While the above description relates to use of biocompatible materials, the invention is not limited to such materials and in those cases in which it is medically permissible to use non biocompatible materials, for example for elements that do not come in contact with sensitive patient tissue, such non-biocompatible materials may be used.

It will be appreciated that the above described methods and apparatus are to be interpreted as including apparatus for carrying out the methods and methods of using the apparatus. It should be understood that features and/or steps described with respect to one embodiment may sometimes be used with other embodiments and that not all embodiments of the invention have all of the features and/or steps shown in a particular figure or described with respect to one of the specific embodiments. Tasks are not necessarily performed in the exact order described. The terminology used herein is for the purpose of describing particular embodiments only and is not intended to be limiting of the invention. As used herein, theterm "and/or" includes any and all combinations of one or more of the associated listed items. As used herein, the singular forms "a," "an," and "the" are intended to include the plural forms as well as the singular forms, unless the context clearly indicates otherwise.lt will be further understood that the terms "comprises" and/or "comprising," when used in this specification, specify the presence of stated features, steps, operations, elements, and/or components, but do not preclude the presence or addition of one or more other features, steps, operations, elements, components, and/or groups thereof. It is noted that some of the above described embodiments may include structure, acts or details of structures and acts that may not be essential to the invention and which are described as examples.

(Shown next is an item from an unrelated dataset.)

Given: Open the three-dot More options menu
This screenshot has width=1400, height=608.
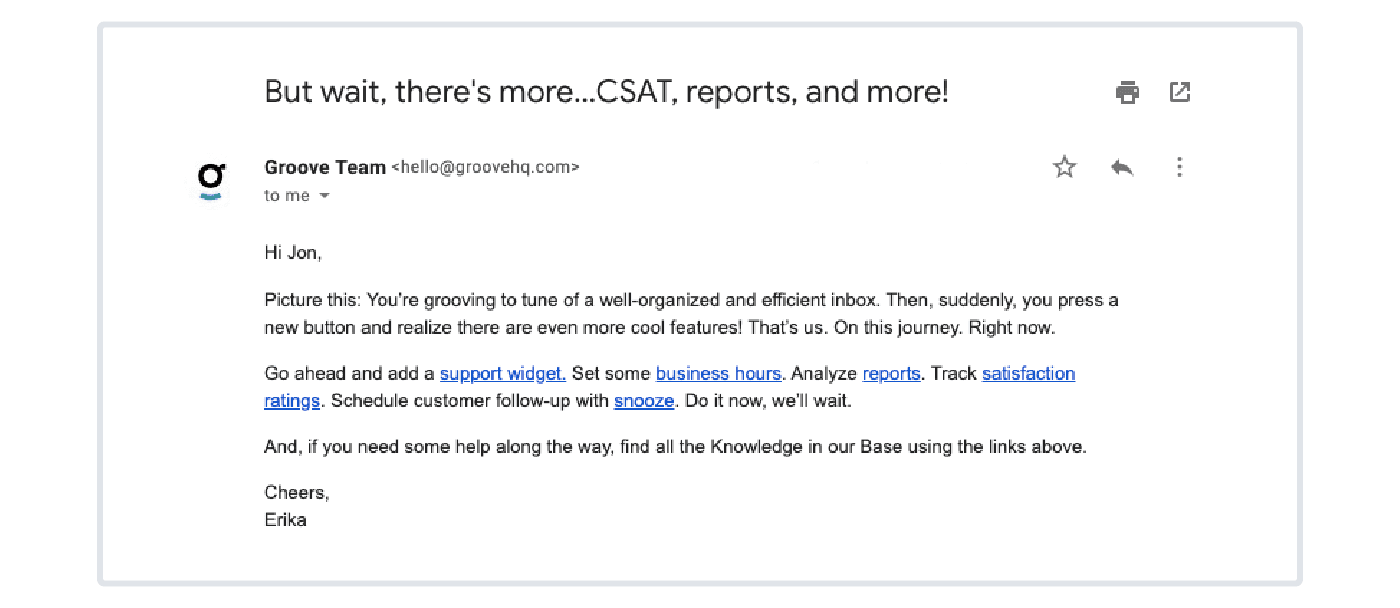Looking at the screenshot, I should coord(1179,167).
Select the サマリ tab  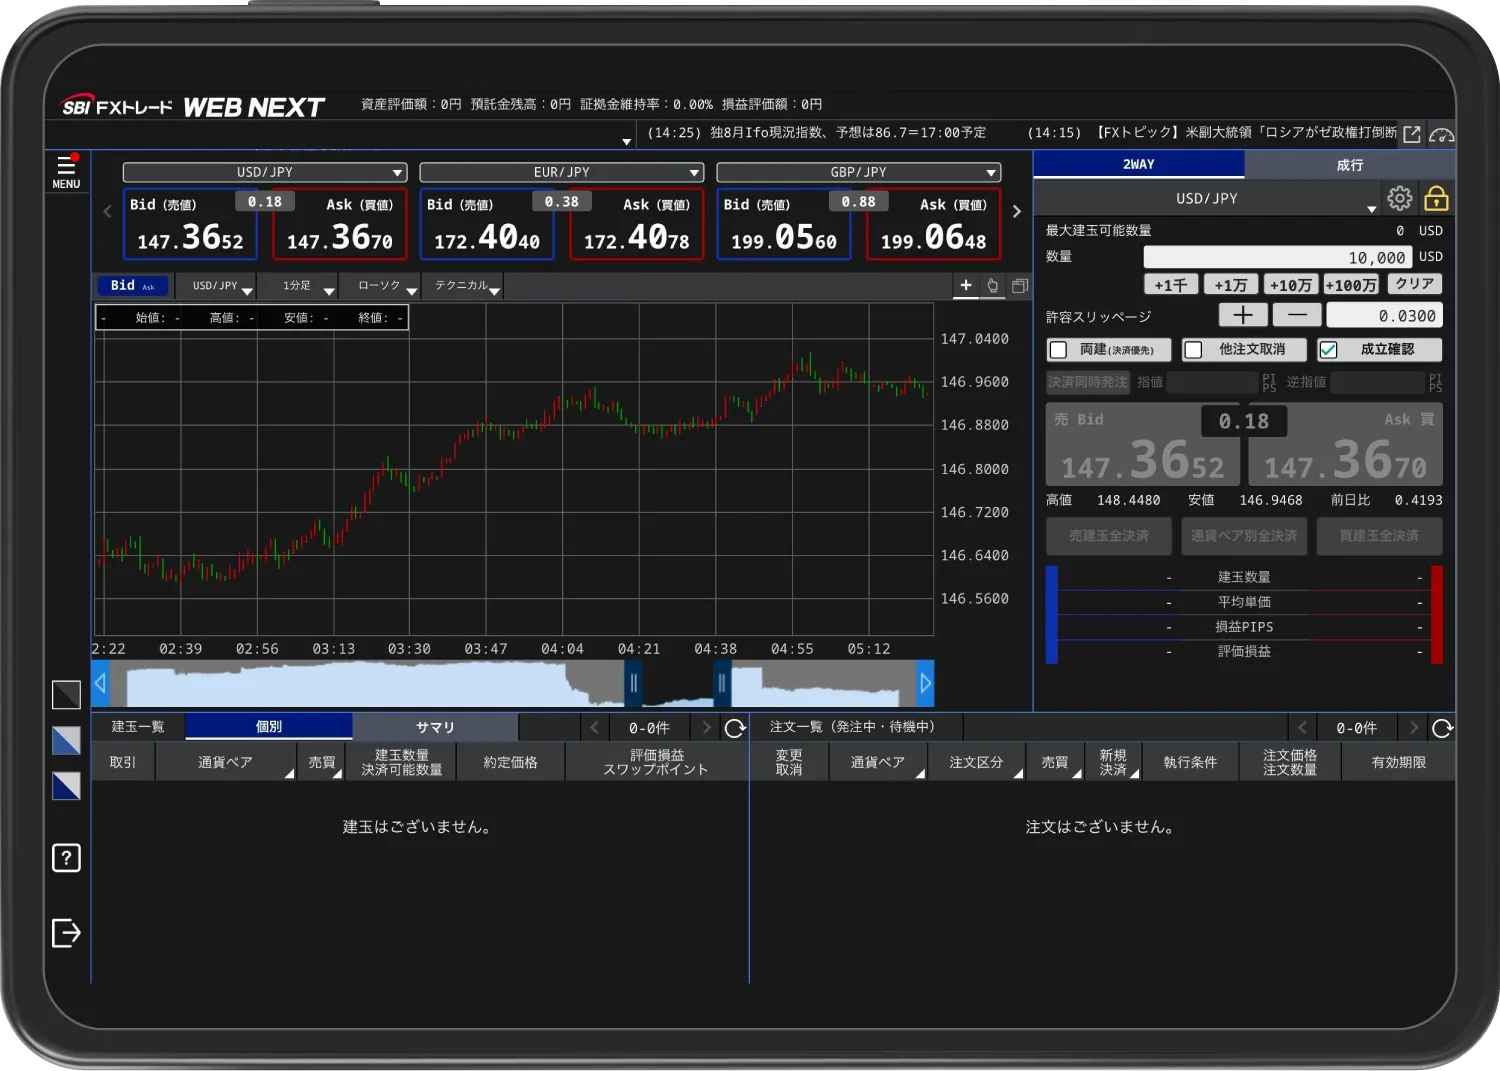pos(435,727)
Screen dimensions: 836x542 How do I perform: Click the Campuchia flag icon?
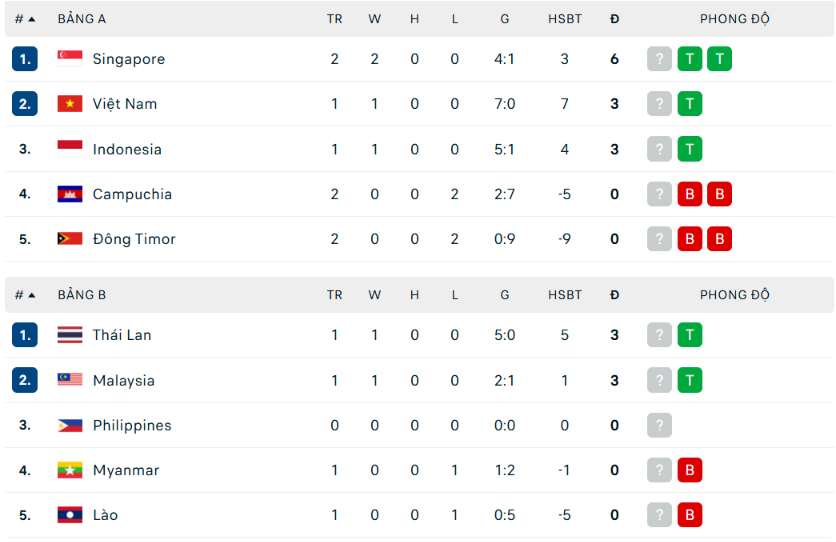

Structure and acts described herein are replaceable by equivalents which perform the same function, even if the structure or acts are different, as known in the art. The embodiments described above are cited by way of example, and the present invention is not limited to what has been particularly shown and described hereinabove. Rather, the scope of the present invention includes both combinations and subcombinations of the various features described hereinabove, as well as variations and modifications thereof which would occur to persons skilled in the art upon reading the foregoing description and which are not disclosed in the prior art. Therefore, the scope of the invention is limited only by the elements and limitations as used in the claims.